# TASK STATEMENT:
Copy the lines verbatim, starting at the line containing "Open the pictures icon in header" and ending at the line containing "The height and width of the screenshot is (896, 1344).".

[Lines of data]
***

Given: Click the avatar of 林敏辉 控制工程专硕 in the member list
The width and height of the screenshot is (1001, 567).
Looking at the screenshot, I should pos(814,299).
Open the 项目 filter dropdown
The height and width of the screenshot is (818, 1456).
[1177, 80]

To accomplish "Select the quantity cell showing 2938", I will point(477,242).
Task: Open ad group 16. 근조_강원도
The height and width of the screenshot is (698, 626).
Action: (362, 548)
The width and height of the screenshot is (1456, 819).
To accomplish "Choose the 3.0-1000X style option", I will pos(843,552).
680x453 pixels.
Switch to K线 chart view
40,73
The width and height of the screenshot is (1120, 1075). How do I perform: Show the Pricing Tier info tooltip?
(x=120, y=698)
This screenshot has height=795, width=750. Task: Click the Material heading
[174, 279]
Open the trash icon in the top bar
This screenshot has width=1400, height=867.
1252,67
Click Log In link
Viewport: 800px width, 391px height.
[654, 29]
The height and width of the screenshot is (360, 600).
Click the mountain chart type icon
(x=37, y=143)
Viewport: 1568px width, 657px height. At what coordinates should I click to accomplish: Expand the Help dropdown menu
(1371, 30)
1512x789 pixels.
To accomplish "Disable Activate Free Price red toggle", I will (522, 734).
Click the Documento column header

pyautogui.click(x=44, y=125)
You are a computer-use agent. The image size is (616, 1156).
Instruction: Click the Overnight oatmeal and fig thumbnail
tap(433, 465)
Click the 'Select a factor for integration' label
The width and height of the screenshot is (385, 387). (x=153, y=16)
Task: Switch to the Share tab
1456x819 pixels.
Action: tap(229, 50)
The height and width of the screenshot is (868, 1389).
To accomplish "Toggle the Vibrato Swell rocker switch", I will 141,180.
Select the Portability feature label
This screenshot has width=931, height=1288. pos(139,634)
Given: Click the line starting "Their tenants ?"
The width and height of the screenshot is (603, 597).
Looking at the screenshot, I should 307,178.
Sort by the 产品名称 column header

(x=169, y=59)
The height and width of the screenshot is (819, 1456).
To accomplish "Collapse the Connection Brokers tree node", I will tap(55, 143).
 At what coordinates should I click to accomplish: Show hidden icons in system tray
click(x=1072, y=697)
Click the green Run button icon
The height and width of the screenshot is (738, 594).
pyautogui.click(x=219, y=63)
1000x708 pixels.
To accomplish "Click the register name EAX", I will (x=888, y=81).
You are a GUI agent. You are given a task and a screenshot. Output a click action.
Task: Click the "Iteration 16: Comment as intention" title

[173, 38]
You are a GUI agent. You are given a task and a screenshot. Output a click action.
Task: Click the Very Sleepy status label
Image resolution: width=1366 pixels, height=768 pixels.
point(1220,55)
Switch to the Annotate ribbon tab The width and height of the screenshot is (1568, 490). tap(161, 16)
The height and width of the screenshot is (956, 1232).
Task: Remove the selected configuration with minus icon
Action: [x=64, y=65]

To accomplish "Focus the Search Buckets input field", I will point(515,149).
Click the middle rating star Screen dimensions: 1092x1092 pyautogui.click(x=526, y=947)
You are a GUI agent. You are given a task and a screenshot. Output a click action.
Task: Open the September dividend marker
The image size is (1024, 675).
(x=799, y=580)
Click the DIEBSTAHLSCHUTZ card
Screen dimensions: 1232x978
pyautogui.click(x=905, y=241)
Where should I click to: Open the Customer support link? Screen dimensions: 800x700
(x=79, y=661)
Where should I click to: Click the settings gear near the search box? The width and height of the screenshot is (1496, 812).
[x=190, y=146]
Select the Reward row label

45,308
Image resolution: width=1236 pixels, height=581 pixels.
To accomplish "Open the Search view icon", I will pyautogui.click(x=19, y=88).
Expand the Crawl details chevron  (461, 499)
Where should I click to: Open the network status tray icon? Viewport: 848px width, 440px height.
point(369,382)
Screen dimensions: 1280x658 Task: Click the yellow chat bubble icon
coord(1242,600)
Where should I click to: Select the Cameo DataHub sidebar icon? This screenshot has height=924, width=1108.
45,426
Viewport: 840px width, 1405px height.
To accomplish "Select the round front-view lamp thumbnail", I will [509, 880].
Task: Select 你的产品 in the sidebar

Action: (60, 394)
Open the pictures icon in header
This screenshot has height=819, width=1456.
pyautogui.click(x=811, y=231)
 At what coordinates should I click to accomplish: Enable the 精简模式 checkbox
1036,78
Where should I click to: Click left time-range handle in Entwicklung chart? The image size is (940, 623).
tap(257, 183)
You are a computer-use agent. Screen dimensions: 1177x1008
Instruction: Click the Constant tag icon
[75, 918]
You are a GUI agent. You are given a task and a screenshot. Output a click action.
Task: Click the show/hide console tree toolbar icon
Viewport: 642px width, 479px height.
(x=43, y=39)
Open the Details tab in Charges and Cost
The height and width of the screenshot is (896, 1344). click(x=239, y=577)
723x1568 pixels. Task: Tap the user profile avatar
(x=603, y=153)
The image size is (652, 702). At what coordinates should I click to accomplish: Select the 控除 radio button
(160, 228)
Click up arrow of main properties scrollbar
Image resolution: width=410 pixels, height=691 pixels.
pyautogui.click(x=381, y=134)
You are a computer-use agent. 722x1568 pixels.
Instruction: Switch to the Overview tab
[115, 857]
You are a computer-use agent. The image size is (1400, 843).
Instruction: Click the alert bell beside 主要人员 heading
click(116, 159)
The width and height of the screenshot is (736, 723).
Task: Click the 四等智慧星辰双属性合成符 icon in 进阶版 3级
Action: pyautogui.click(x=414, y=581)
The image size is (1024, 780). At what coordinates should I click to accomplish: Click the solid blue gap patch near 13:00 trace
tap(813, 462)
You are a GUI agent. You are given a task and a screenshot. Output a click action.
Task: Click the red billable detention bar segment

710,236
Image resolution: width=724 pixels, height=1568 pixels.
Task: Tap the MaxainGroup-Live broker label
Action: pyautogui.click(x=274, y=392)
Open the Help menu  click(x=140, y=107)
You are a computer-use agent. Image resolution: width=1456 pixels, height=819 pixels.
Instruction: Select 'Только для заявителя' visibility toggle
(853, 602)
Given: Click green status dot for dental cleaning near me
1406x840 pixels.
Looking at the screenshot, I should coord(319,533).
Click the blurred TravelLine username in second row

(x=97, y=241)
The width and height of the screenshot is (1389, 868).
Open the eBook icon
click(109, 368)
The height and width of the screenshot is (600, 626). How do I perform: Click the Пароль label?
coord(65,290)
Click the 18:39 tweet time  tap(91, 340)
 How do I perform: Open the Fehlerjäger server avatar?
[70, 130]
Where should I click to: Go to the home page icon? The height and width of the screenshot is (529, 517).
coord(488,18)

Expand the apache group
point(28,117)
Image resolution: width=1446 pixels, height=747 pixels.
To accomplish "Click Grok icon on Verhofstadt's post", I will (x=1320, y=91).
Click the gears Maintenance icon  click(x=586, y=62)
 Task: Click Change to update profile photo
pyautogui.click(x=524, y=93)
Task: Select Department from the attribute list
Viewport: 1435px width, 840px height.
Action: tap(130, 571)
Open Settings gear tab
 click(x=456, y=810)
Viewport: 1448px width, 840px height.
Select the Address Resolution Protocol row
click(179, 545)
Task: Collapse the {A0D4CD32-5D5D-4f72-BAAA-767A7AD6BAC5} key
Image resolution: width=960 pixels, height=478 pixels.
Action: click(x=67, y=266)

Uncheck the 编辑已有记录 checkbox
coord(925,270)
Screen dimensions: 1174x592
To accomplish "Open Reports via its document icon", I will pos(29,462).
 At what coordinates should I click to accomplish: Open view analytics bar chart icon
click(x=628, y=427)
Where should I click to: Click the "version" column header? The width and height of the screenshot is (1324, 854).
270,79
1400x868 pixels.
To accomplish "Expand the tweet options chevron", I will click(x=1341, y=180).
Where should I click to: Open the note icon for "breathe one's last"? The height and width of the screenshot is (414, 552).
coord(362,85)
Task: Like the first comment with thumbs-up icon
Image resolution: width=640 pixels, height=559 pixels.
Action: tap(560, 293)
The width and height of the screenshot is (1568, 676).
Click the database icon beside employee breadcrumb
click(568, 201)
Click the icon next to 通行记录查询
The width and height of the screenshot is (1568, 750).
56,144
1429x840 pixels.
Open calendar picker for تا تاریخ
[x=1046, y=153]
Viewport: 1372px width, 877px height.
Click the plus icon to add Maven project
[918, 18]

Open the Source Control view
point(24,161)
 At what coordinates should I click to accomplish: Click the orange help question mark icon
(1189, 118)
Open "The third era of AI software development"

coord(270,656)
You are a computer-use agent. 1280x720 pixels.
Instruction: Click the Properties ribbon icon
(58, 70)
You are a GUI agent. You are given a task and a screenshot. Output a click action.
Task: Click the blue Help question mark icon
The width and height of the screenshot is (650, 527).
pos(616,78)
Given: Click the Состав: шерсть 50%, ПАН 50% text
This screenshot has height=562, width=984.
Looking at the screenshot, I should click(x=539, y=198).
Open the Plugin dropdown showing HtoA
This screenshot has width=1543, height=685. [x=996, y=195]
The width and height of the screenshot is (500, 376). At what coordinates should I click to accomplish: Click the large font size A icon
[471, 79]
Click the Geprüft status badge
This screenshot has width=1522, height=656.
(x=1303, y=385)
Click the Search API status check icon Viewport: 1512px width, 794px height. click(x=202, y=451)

***

# WORKED ANSWER:
Open the pictures icon in header
This screenshot has height=819, width=1456.
pyautogui.click(x=811, y=231)
 At what coordinates should I click to accomplish: Enable the 精简模式 checkbox
1036,78
Where should I click to: Click left time-range handle in Entwicklung chart? The image size is (940, 623).
tap(257, 183)
You are a computer-use agent. Screen dimensions: 1177x1008
Instruction: Click the Constant tag icon
[75, 918]
You are a GUI agent. You are given a task and a screenshot. Output a click action.
Task: Click the show/hide console tree toolbar icon
Viewport: 642px width, 479px height.
(x=43, y=39)
Open the Details tab in Charges and Cost
The height and width of the screenshot is (896, 1344). click(x=239, y=577)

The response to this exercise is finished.